El Centro Nacional de Memoria Histórica de la Universidad Nacional de Colombia de nuevo nos coloca frente a los tortuosos e inimaginables episodios de nuestra esencia profunda e inadmisible, la de ser una sociedad violenta. Es nuestra característica mayor (inaceptable por su puesto) pero si explicable y atormentada.
Los genocidios, las masacres, los atentados recurrentes de la sociedad contra los ecosistemas naturales, la delincuencia y toda suerte de intolerancia individual y familiar, con enfoque de género, raza y exclusión, entre otras manifestaciones, resumen nuestra personalidad compleja, creativa y prolífica.
El bandidaje, por ejemplo, se ha extrapolado a todas las instancias de la vida pública y la administración del Estado (no sólo en Colombia, mire usted), la corrupción y el facilismo se han impuesto como formas de vida en la sociedad, son hechos incontrovertibles, causa y consecuencia de la guerra violenta y cotidiana.

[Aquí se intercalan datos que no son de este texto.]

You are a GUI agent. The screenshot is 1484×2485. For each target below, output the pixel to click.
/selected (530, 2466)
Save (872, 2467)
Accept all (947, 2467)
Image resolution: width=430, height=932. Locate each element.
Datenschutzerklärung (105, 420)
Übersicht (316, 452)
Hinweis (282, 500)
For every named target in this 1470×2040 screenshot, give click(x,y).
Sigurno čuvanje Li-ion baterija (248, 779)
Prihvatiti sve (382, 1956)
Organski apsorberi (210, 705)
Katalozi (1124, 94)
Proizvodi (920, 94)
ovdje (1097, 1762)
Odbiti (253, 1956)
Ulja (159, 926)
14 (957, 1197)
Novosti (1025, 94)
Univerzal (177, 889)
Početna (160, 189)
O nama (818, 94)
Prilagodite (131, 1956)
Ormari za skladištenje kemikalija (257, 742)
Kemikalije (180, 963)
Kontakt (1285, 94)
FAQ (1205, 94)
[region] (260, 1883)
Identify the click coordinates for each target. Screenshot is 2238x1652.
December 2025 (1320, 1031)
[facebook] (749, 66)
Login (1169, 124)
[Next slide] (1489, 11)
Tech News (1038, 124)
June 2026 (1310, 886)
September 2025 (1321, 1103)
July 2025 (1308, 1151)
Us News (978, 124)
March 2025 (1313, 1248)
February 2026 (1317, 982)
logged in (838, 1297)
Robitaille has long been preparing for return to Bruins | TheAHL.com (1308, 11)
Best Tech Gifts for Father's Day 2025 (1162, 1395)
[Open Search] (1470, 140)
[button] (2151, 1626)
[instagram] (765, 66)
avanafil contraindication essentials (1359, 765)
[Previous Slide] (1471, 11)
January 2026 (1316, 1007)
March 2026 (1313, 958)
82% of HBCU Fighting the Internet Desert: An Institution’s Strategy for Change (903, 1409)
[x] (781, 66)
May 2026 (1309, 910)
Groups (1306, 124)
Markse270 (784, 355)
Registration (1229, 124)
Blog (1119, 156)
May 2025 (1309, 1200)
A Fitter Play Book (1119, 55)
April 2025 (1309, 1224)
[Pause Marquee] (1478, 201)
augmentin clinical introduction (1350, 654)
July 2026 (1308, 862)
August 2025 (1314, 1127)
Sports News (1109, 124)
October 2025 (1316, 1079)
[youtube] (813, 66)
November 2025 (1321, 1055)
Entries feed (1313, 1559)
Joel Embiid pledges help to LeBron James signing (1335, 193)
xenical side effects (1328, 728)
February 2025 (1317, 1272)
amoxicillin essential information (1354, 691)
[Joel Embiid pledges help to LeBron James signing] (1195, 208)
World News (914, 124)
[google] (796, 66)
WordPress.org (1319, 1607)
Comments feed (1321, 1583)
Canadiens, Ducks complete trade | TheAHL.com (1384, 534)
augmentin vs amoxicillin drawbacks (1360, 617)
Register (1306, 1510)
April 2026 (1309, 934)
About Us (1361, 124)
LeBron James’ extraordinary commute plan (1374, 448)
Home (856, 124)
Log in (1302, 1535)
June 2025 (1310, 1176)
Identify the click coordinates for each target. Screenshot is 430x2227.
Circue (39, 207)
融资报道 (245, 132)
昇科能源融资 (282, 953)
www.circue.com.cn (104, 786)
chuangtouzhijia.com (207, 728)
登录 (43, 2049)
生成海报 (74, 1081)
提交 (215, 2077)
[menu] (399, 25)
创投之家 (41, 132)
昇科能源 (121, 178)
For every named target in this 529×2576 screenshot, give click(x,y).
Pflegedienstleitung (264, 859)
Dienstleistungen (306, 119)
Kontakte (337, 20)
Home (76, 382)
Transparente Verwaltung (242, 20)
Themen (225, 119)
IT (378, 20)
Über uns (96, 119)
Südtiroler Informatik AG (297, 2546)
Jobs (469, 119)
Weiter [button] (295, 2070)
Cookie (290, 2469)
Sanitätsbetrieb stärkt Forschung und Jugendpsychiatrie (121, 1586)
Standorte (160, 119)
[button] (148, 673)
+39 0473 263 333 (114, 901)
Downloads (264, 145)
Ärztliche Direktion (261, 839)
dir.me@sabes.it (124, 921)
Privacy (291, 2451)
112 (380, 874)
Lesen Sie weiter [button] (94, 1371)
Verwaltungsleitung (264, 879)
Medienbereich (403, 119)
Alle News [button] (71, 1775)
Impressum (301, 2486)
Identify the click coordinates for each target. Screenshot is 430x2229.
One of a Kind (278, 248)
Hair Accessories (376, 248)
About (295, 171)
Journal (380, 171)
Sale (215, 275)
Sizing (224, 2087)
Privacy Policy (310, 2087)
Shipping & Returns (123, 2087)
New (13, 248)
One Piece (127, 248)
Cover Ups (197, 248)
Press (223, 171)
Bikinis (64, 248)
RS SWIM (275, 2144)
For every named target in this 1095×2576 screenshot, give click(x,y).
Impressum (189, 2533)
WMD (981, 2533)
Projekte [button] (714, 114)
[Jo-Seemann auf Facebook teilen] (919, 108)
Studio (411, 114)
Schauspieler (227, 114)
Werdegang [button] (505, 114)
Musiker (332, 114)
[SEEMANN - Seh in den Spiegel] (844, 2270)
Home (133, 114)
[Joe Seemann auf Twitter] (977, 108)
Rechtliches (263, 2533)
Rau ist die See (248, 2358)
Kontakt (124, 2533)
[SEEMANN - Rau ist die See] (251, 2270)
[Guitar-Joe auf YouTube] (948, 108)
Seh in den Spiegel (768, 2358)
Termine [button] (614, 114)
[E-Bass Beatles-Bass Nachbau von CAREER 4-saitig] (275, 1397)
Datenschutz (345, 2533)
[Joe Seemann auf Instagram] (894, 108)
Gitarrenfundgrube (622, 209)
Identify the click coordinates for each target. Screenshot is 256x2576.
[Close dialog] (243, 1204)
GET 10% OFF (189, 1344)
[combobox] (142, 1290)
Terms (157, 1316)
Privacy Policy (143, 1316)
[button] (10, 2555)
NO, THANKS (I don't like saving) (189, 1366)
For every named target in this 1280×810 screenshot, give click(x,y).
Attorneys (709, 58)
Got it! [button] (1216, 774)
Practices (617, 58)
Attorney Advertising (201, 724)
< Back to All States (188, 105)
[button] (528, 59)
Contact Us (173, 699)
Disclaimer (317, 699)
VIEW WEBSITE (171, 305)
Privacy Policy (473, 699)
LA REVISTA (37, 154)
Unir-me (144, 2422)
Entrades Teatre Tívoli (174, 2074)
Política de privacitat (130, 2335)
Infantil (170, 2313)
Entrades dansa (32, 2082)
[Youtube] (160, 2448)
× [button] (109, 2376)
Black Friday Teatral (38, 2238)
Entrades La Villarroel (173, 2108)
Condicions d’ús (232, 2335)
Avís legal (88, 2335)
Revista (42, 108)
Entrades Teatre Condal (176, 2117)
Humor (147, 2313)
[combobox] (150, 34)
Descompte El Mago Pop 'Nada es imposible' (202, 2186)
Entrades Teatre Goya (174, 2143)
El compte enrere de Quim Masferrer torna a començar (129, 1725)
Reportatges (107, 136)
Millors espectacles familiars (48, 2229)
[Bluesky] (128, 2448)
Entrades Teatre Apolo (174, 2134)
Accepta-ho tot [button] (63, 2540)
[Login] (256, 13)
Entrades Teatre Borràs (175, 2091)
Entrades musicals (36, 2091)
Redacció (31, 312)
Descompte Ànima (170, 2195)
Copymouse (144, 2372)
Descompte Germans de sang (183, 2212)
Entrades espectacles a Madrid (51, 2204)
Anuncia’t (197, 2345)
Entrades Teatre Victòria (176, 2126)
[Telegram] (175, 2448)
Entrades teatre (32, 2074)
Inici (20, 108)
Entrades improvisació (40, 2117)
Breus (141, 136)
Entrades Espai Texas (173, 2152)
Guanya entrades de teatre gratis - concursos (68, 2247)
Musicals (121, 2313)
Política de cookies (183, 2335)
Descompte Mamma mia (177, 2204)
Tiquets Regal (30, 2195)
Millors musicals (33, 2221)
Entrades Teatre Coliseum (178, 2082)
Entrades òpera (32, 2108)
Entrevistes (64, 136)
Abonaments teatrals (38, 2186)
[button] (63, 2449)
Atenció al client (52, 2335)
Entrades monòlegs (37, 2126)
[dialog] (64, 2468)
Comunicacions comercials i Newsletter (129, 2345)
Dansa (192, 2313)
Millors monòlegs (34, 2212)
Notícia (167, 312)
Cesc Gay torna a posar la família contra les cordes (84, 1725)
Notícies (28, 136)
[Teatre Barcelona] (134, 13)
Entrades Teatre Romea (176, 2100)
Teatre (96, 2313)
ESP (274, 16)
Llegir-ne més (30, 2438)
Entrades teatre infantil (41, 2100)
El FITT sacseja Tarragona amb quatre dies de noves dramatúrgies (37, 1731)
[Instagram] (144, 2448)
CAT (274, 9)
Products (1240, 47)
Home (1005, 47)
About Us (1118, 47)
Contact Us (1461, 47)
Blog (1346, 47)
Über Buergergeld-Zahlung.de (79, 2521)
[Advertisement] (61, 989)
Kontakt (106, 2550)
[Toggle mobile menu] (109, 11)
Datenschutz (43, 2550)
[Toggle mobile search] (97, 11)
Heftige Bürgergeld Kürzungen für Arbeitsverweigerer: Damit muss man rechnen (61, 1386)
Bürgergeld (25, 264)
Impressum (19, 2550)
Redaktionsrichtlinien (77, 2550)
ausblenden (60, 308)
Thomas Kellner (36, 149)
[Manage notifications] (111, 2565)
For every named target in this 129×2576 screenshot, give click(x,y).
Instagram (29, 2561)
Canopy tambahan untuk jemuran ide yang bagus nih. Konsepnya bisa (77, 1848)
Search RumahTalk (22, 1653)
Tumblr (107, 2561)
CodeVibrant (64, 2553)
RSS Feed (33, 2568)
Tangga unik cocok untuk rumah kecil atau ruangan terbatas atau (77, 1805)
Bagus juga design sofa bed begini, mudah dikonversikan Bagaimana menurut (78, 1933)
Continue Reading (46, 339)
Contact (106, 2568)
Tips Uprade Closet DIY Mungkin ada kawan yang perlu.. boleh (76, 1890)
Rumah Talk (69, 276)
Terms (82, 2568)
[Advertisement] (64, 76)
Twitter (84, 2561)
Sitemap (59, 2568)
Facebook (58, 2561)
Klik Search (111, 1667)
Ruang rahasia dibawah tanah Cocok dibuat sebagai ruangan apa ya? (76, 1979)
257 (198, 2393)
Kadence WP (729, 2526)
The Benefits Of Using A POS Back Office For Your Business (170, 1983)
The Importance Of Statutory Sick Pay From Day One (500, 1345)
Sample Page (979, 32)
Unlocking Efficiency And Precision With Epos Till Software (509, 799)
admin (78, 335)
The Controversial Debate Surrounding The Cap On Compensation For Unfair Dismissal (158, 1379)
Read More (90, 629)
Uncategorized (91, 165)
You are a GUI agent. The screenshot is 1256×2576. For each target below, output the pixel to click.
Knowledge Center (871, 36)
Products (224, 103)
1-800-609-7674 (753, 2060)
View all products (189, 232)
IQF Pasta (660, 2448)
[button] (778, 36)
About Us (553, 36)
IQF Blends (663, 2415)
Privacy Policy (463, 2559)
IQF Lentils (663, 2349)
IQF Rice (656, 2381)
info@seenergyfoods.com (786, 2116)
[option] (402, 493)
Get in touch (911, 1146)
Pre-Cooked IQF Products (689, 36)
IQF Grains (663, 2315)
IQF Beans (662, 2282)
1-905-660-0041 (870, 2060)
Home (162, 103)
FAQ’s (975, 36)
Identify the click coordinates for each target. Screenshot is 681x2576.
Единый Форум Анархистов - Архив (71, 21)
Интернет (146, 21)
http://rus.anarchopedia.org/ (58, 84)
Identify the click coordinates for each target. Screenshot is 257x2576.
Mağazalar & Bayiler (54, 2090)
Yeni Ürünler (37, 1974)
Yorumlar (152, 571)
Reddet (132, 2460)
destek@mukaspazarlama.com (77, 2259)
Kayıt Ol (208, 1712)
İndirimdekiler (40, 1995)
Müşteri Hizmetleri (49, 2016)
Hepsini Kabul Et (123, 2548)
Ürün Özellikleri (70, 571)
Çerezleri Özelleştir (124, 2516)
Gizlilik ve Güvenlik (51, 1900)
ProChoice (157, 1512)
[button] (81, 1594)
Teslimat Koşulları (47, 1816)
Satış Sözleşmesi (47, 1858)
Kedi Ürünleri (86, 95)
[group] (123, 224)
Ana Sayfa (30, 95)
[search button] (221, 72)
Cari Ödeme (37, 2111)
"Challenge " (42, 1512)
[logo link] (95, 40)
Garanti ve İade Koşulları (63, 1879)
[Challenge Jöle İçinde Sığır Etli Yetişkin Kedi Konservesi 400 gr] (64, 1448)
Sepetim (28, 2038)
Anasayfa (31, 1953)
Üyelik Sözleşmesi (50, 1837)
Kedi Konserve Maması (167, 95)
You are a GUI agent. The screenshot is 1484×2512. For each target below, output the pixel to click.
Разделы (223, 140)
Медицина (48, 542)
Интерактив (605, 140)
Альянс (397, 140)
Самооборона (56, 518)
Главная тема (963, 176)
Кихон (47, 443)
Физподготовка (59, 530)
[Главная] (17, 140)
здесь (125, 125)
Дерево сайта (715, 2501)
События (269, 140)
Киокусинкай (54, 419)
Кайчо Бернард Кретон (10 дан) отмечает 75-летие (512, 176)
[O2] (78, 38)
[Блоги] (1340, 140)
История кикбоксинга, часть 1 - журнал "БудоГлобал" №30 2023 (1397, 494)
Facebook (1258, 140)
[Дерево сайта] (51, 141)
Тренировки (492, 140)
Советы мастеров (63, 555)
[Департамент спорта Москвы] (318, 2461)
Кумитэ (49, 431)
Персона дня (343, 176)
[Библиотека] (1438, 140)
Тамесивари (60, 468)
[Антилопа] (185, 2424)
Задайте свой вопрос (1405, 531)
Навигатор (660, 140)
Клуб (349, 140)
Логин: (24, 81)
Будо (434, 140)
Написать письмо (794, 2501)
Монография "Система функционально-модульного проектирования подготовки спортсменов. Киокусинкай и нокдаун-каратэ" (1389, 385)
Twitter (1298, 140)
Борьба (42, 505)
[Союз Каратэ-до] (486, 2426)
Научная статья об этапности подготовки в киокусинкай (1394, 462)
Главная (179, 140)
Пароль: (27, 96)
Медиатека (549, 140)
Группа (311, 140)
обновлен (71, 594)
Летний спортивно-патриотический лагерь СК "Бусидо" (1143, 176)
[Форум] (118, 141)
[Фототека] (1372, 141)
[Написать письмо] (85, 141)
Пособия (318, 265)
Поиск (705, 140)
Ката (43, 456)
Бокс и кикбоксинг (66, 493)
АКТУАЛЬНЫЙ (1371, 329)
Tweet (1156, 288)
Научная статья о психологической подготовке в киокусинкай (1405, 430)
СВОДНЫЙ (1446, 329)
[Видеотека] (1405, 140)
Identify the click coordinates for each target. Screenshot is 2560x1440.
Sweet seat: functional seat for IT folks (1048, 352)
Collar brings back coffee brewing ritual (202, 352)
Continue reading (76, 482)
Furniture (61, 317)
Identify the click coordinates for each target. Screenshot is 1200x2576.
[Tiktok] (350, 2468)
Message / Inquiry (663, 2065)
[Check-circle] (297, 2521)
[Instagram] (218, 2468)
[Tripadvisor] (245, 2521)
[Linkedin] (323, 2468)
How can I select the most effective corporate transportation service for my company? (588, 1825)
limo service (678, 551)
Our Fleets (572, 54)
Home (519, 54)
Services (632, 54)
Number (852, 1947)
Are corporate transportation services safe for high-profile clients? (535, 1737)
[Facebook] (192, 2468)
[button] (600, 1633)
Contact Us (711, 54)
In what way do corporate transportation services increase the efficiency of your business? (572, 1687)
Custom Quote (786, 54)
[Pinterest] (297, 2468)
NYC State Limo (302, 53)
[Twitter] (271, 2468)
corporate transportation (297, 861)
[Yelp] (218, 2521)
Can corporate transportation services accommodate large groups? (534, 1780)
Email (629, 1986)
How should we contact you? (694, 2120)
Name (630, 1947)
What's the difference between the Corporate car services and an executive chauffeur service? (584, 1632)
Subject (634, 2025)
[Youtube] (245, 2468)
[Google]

La nacionalidad esta enormemente respaldada por leyes y normas que a la postre (y como postre) se han constituido en el gran registro escrito de una “catarsis colectiva” que denota un afán imaginario por no perder el horizonte ni la razón. Los imaginarios han sido, a la sazón, nuestro poderoso punto de apoyo: Queremos creer que las normas y los procedimientos jurídicos son suficientes por sí mismos y per sé.
Curiosamente, lo incomparable con otras culturas es la identidad de los pueblos, así que sólo nos queda buscar soluciones en nuestra propia organización y esencia, quizá construyendo oportunidades y auto reconociéndonos como lo insinuaron Zarathushtra, Kant y otros pensadores, buscando ser autónomos, diferentes y libres.
Invito a todos los colombianos y a los “no – colombianos” a que lean y estudien una lamentable e imborrable faceta de nuestro lado oscuro y sinuoso que nos presenta la Universidad Nacional: “la memoria histórica de nuestra propia guerra e identidad”.
Sus recomendaciones reafirman que el problema de la paz desborda los estrechos marcos
de la guerra político – militar, y que la paz es sencillamente un derecho inalienable de los pueblos.
Terminaría (transitoriamente) haciéndome cómplice de Carlos Fuentes (Mexicano) “No hay un solo país inocente, no hay una sola cultura inocente”. Vea usted.